Exercises to complete »
a. Copy the stretch of the memory latency text from "Now, things look" through "memory, for instance.", word for word.
b. According to the memory latency text, what does CAS stand for?

Now, things look a little better bandwidth-wise, with DDR3 routinely providing throughput at around half the CPU frequency - a 3 GHz Core 2 Extreme may be fed by DDR3-1500 memory, for instance.
However, despite the bandwidth improvements, it is memory latency, the time it takes to write or read the first word in a transfer in particular, that had advanced at a snail's pace all this time. And, it can impact the performance, despite all the caching, streaming and other "optimisations".
So, to make the best out of it, you should be aware of at least the basics of latency settings on a typical PC BIOS, and the performance effects, at least in the memory benchmarks.
Memory latency itself - the delays imposed every time a CPU or another requestor reads or writes something in memory - is so high that usually it's not counted in CPU clocks, but much longer memory bus clocks. Only some benchmarks like Sandra will show you exact CPU clock cycle latency penalty, where numbers can run into high tens easily.
However, that is actually the combined latency of the memory controller (whether in chipset or in the CPU) and the memory itself - usually, if all things same, it is somewhat lower on an AMD Athlon64 then on an Intel CPU, and lower on, say, Nforce 680i than P35 chipset, for instance. In either case, a few memory bus clocks latency difference equals many more CPU bus clocks, so there is a performance impact. Since every memory chip is set up as a set of banks, each a matrix of rows and columns, you need to choose the right bank, the right row and the right column, and there you are - at the right cell, the data you wanted.
The main four critical parameters related to this process are stated on each DIMM by memory module vendors as four numbers, say, 3-3-3-5 for a high-speed DDR2 or 9-9-9-20 for a slow DDR3 module, for instance. The meaning of each number is as follows:
tCL = CAS (Column Address Strobe) Latency
The most important parameter of all, CAS Latency (CL) would be the clock cycle number from the moment memory controller requests the memory to access a particular column in the current row, and the data from that column is finally read from the memory.

[Item coordinate data]
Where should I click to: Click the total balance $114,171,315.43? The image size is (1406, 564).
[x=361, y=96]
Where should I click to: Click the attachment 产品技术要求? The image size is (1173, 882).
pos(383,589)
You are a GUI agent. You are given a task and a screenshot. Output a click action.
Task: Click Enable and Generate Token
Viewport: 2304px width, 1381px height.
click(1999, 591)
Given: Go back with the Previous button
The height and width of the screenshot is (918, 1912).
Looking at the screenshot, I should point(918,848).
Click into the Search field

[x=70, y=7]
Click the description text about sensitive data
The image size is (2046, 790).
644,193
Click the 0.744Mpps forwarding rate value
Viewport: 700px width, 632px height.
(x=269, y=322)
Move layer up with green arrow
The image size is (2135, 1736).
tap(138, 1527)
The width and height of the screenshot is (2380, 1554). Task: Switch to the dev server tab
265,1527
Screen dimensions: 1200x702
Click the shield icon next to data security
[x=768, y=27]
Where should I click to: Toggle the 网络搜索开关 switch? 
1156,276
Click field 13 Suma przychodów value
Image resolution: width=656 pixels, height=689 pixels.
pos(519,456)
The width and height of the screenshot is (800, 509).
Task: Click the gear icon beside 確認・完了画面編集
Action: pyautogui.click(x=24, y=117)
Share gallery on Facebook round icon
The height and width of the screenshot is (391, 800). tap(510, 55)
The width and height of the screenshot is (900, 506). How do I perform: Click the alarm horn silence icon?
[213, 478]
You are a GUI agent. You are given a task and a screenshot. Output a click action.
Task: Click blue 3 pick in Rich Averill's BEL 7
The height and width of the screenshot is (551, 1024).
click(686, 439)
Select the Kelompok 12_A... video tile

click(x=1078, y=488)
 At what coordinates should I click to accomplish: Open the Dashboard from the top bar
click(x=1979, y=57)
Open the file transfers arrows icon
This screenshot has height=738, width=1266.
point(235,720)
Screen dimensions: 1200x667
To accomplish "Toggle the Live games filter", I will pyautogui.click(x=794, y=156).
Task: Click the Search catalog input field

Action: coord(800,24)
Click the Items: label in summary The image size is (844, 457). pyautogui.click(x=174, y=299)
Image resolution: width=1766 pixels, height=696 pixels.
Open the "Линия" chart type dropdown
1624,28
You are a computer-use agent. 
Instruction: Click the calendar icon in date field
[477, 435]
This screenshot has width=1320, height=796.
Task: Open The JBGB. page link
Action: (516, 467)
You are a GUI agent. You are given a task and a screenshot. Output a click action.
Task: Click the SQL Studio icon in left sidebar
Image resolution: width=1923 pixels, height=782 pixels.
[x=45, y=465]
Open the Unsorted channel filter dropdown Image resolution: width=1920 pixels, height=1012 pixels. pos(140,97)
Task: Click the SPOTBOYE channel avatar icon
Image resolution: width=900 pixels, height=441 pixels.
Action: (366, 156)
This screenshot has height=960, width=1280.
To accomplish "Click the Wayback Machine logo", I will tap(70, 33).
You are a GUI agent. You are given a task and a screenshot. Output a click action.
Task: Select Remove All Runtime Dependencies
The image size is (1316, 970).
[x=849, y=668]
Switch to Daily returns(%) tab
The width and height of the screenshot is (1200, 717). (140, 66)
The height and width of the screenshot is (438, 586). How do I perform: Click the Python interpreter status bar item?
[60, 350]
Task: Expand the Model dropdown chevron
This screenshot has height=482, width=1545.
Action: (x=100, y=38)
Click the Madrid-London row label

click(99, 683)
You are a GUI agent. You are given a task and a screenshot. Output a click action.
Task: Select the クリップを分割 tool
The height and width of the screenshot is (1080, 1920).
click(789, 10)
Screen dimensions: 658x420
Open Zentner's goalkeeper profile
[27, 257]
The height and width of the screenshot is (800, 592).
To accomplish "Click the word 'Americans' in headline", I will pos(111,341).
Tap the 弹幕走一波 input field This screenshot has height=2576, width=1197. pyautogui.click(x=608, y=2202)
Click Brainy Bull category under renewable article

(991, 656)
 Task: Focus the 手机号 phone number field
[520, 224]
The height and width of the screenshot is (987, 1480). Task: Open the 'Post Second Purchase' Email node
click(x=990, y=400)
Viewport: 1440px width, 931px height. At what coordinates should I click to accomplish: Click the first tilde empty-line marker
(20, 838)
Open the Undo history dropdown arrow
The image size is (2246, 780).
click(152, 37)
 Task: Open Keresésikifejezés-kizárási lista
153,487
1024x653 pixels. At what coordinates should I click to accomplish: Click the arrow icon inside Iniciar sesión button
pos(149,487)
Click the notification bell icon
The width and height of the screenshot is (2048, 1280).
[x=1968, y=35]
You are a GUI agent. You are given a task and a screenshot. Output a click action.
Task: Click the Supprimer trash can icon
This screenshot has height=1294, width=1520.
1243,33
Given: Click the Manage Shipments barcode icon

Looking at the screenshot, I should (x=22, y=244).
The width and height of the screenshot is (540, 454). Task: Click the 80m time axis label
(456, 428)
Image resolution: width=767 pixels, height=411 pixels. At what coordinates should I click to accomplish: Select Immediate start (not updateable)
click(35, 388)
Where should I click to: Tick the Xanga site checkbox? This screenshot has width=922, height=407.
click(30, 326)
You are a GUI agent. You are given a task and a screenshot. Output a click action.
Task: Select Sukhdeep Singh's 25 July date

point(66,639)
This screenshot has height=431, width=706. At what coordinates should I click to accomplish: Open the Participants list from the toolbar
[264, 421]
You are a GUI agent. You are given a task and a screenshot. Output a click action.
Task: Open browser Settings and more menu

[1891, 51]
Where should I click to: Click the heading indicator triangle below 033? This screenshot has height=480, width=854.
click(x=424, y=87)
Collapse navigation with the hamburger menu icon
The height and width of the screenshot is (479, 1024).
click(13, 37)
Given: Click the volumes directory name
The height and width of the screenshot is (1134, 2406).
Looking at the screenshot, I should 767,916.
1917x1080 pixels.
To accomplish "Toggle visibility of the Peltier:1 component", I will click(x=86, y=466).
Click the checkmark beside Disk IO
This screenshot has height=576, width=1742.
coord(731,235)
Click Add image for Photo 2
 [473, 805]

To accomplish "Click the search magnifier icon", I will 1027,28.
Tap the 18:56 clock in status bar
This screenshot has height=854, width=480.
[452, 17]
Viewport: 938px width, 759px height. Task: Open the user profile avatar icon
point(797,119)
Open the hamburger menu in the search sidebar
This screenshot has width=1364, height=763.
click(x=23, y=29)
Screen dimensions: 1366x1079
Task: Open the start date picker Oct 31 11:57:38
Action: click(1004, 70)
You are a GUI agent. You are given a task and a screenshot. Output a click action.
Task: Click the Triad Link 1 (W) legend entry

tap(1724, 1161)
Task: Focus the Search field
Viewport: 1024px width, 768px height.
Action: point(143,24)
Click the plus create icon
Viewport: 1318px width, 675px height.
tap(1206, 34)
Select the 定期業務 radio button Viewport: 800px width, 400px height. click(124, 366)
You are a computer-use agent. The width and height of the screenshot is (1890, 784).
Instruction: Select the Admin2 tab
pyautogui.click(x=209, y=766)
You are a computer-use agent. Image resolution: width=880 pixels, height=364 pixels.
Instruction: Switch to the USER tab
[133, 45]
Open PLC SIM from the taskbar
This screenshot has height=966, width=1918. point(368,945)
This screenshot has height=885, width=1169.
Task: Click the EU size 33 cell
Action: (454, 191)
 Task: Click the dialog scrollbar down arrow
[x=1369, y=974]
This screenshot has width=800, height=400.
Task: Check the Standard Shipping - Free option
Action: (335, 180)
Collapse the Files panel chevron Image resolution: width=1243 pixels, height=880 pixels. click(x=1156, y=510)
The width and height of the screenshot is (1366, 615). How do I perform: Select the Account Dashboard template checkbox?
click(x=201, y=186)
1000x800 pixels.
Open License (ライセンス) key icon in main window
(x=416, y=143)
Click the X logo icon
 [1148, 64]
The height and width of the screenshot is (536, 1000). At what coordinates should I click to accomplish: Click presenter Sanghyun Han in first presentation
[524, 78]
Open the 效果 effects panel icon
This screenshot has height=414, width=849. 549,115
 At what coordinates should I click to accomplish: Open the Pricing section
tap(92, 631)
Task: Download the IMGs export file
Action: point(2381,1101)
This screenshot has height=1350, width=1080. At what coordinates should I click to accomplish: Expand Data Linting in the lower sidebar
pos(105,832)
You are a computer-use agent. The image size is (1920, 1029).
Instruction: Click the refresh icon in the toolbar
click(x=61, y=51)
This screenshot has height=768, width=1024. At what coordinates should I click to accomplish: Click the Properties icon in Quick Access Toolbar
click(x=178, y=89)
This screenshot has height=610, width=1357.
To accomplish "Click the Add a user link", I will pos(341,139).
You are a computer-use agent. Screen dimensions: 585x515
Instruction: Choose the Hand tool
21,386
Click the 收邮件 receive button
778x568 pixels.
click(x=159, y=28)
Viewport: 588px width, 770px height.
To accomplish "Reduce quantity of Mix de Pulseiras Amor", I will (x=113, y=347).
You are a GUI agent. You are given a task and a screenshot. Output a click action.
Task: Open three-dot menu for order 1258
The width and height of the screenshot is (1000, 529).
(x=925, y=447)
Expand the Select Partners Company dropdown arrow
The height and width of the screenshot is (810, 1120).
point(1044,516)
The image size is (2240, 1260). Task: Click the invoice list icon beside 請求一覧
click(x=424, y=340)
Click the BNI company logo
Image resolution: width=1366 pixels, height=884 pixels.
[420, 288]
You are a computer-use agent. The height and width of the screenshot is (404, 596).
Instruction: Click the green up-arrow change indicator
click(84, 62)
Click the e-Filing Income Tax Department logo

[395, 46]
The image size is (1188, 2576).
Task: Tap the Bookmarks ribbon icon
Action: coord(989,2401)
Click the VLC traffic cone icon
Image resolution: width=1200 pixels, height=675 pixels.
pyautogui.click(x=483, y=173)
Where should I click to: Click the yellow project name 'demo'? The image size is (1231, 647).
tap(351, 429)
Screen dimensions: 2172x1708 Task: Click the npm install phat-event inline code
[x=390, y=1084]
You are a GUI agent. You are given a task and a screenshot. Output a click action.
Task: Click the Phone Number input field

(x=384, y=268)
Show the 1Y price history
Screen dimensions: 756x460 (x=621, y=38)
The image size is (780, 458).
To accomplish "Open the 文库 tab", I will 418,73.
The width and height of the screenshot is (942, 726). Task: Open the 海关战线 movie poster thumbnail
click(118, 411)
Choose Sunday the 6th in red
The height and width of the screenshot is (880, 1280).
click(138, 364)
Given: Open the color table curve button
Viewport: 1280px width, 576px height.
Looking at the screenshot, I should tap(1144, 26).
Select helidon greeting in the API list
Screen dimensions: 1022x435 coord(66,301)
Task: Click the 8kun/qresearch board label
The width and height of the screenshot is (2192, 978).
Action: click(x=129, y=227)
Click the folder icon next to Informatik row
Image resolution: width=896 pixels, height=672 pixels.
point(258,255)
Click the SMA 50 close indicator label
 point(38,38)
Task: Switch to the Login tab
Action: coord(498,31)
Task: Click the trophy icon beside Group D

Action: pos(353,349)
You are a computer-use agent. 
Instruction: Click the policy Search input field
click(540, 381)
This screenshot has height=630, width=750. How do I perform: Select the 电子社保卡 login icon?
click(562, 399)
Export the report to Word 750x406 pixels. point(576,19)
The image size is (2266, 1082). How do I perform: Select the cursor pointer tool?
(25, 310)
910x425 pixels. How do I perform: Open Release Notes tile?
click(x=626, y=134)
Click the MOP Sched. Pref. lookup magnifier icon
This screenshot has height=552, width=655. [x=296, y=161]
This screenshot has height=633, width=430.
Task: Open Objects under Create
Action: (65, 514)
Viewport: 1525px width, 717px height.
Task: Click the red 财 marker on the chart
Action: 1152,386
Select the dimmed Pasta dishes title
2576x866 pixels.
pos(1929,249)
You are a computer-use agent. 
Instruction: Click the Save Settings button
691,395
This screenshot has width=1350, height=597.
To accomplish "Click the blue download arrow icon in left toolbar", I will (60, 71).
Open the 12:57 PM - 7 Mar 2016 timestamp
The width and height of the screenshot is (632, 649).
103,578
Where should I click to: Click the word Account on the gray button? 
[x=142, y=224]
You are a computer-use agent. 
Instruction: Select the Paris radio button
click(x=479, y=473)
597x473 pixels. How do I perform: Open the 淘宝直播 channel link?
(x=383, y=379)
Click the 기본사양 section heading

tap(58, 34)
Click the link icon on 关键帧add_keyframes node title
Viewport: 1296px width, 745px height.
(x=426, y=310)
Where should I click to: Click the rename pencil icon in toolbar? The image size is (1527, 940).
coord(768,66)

Solutions by task »
a.
Now, things look a little better bandwidth-wise, with DDR3 routinely providing throughput at around half the CPU frequency - a 3 GHz Core 2 Extreme may be fed by DDR3-1500 memory, for instance.

b. Column Address Strobe